Step 1: You receive the article back from your writer. It brings with it grammatical errors and other such weird writing issues that make you shout at the top of your lungs in frustration. Don’t get frustrated! Take a deep breath, relax, and proceed with step 2. It is important that we all consider ourselves the front line infantry between other writers and the final step when the client views the content. Errors should not be anywhere in the final, final post.

Step 2: Edit the post. Carefully check for grammatical errors, punctuation errors, spelling errors, appearance errors, and everything else listed above. Fix all errors in the post.

Step 3: Optimize the post. Carefully go through the post, read it, and optimize for the targeted keyword phrase accordingly if it has not already been done. Don’t overdo the optimization and add the keyword phrase in the text in every other word. Use it sparingly – once per paragraph or 4-6 times on the page max. Anymore than that starts getting into keyword stuffing territory.

Step 4: Write your SEO title and meta description.

Your Meta Title And Meta Description Should Use The Following Best Practices

Meta Title: It should be around 60-65 characters in length, or a 512px pixel width.

Meta Description: The meta description actually should be around 160-165 characters in length, or 920-923px pixel width.

Step 5: Look at your content in the three different big 3 browsers after you have published it: Google Chrome, Firefox, and Internet Explorer. If there are no serious display headaches, you are good to go. It may be a good idea to use BrowserStack.com and test the content on different operating systems too.

Step 6: It pays to be thorough! Look over your content and double check it before leaving it and moving on to the next task. If you aren’t sure it’s ready to be fully posted, triple check and go through it again. By performing these checks, you should not have the misfortune of the client stumbling upon bad content that was posted erroneously.

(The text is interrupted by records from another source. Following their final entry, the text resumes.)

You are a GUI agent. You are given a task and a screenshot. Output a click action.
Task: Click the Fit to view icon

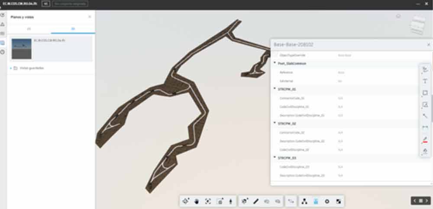click(x=208, y=201)
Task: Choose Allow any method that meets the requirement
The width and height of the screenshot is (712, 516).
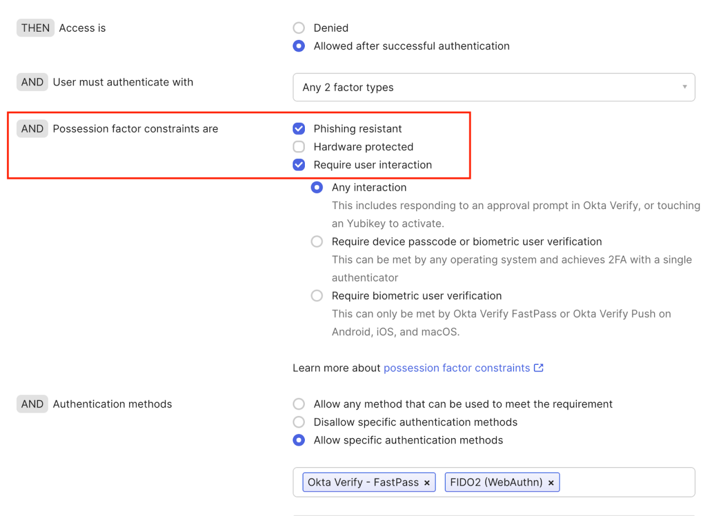Action: point(299,404)
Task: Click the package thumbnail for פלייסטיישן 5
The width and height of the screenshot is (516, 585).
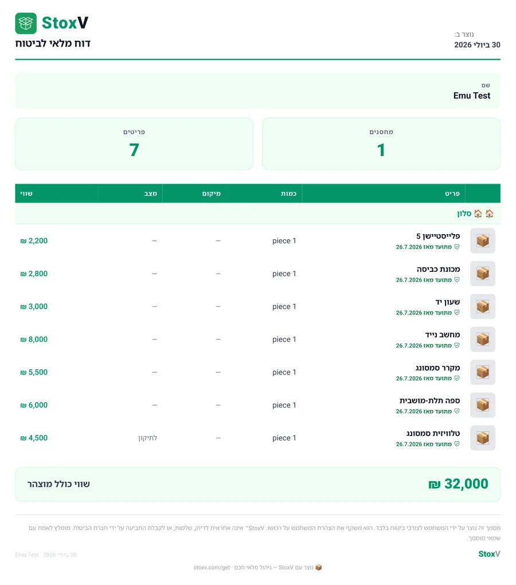Action: pos(482,241)
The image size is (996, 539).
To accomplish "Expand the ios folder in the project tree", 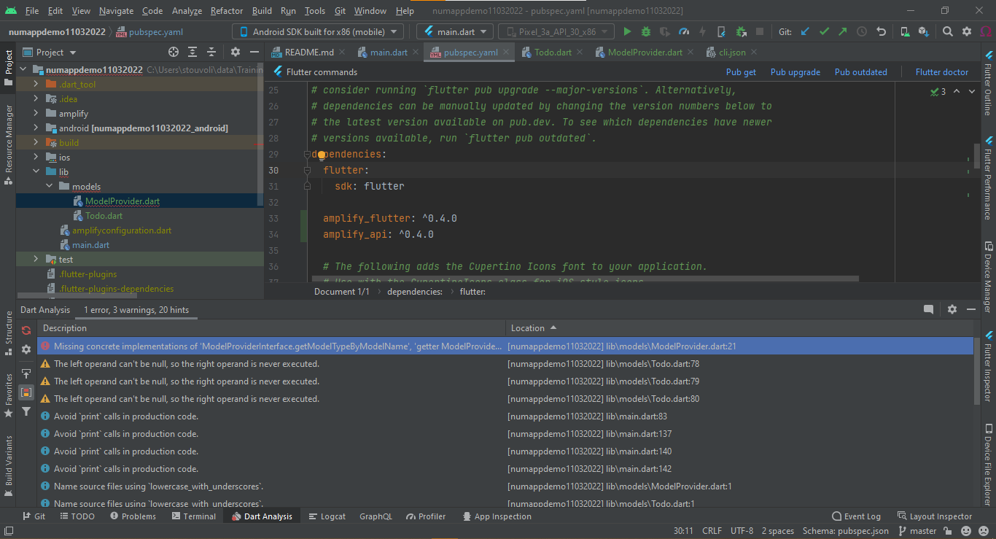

By following these general steps, it is possible to create great looking, great-sounding content just about every time you post. Of course, if you’re out of practice when it comes to writing, you may want to get into the habit of writing consistently so you can get your writing mojo back. Or, use other writers until such time that you can bring quality back into your own writing. There are plenty of authors out there who use ghost writers, so don’t be ashamed of going that route if you have to!

Then, you can start writing your own articles once you get better!